▸ DESCRIPTION OF THE TASK
Reproduce everything from the start of the records down to the line containing "Looking at the screenshot, I should (1007, 41).", with "Trends panel" substituted by "Trends chart" and all else unchanged.

▸ EXERCISE INPUT
....
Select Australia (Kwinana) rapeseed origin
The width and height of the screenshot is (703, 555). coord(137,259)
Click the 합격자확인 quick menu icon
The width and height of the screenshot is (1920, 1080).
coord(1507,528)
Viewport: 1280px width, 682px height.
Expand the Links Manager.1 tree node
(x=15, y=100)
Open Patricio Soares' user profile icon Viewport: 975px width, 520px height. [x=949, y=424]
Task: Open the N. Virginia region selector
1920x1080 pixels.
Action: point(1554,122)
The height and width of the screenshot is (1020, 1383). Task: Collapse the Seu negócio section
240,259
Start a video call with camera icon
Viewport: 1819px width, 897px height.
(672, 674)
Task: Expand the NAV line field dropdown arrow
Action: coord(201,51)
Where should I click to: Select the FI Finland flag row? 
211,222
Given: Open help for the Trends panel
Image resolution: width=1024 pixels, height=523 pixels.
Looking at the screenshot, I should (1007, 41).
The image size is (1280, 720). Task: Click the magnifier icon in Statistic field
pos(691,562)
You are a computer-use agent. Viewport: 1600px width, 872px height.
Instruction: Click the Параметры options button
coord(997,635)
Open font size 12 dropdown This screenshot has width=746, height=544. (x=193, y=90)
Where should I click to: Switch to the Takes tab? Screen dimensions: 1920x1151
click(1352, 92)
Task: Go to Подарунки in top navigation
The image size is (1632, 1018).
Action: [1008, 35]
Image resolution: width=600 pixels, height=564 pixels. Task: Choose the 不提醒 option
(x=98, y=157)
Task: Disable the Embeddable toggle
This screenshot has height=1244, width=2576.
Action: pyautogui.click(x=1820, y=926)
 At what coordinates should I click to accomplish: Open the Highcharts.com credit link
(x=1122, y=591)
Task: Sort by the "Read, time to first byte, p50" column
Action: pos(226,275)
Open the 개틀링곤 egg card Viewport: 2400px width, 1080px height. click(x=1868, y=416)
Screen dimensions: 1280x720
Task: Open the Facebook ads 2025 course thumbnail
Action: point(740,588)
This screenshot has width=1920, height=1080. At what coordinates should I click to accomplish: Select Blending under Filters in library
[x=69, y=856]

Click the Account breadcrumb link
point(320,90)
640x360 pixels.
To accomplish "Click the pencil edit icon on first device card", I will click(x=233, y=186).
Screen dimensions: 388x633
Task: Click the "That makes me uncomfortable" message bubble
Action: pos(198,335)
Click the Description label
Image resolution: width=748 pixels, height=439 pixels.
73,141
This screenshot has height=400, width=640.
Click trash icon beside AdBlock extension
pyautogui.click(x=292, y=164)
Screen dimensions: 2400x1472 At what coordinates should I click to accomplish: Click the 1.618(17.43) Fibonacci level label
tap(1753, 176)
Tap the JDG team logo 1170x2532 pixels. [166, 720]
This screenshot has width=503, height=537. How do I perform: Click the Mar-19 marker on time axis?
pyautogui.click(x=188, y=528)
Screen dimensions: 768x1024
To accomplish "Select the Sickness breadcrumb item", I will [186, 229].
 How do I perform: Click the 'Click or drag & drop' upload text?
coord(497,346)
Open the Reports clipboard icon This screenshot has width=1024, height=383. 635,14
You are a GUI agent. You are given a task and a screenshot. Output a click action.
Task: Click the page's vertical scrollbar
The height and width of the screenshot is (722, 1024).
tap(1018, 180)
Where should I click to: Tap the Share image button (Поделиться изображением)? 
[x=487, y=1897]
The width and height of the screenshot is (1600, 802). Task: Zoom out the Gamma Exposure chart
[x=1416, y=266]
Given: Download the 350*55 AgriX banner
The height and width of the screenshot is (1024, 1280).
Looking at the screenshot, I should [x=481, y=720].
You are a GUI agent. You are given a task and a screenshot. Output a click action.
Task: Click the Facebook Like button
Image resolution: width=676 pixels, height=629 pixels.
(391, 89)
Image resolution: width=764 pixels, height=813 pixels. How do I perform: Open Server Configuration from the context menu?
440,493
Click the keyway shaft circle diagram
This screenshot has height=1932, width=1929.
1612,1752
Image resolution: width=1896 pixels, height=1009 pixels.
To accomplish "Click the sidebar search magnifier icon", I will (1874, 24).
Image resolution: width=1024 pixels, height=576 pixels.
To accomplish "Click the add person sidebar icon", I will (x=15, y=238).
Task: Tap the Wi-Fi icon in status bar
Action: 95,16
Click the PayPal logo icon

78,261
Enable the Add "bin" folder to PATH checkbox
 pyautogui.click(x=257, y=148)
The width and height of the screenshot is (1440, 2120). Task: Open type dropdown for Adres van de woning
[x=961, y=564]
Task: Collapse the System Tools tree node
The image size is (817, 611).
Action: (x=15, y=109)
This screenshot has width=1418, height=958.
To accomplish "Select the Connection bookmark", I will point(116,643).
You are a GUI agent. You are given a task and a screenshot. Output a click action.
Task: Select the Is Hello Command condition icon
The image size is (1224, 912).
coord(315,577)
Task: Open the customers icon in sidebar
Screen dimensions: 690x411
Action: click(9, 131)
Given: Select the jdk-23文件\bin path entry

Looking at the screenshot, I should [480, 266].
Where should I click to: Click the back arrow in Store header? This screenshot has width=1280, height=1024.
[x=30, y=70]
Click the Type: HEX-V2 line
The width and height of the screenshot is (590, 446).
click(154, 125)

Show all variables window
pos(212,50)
....
▸ EXERCISE RESPONSE
Select Australia (Kwinana) rapeseed origin
The width and height of the screenshot is (703, 555). coord(137,259)
Click the 합격자확인 quick menu icon
The width and height of the screenshot is (1920, 1080).
coord(1507,528)
Viewport: 1280px width, 682px height.
Expand the Links Manager.1 tree node
(x=15, y=100)
Open Patricio Soares' user profile icon Viewport: 975px width, 520px height. [x=949, y=424]
Task: Open the N. Virginia region selector
1920x1080 pixels.
Action: point(1554,122)
The height and width of the screenshot is (1020, 1383). Task: Collapse the Seu negócio section
240,259
Start a video call with camera icon
Viewport: 1819px width, 897px height.
(672, 674)
Task: Expand the NAV line field dropdown arrow
Action: coord(201,51)
Where should I click to: Select the FI Finland flag row? 
211,222
Given: Open help for the Trends chart
Image resolution: width=1024 pixels, height=523 pixels.
Looking at the screenshot, I should (1007, 41).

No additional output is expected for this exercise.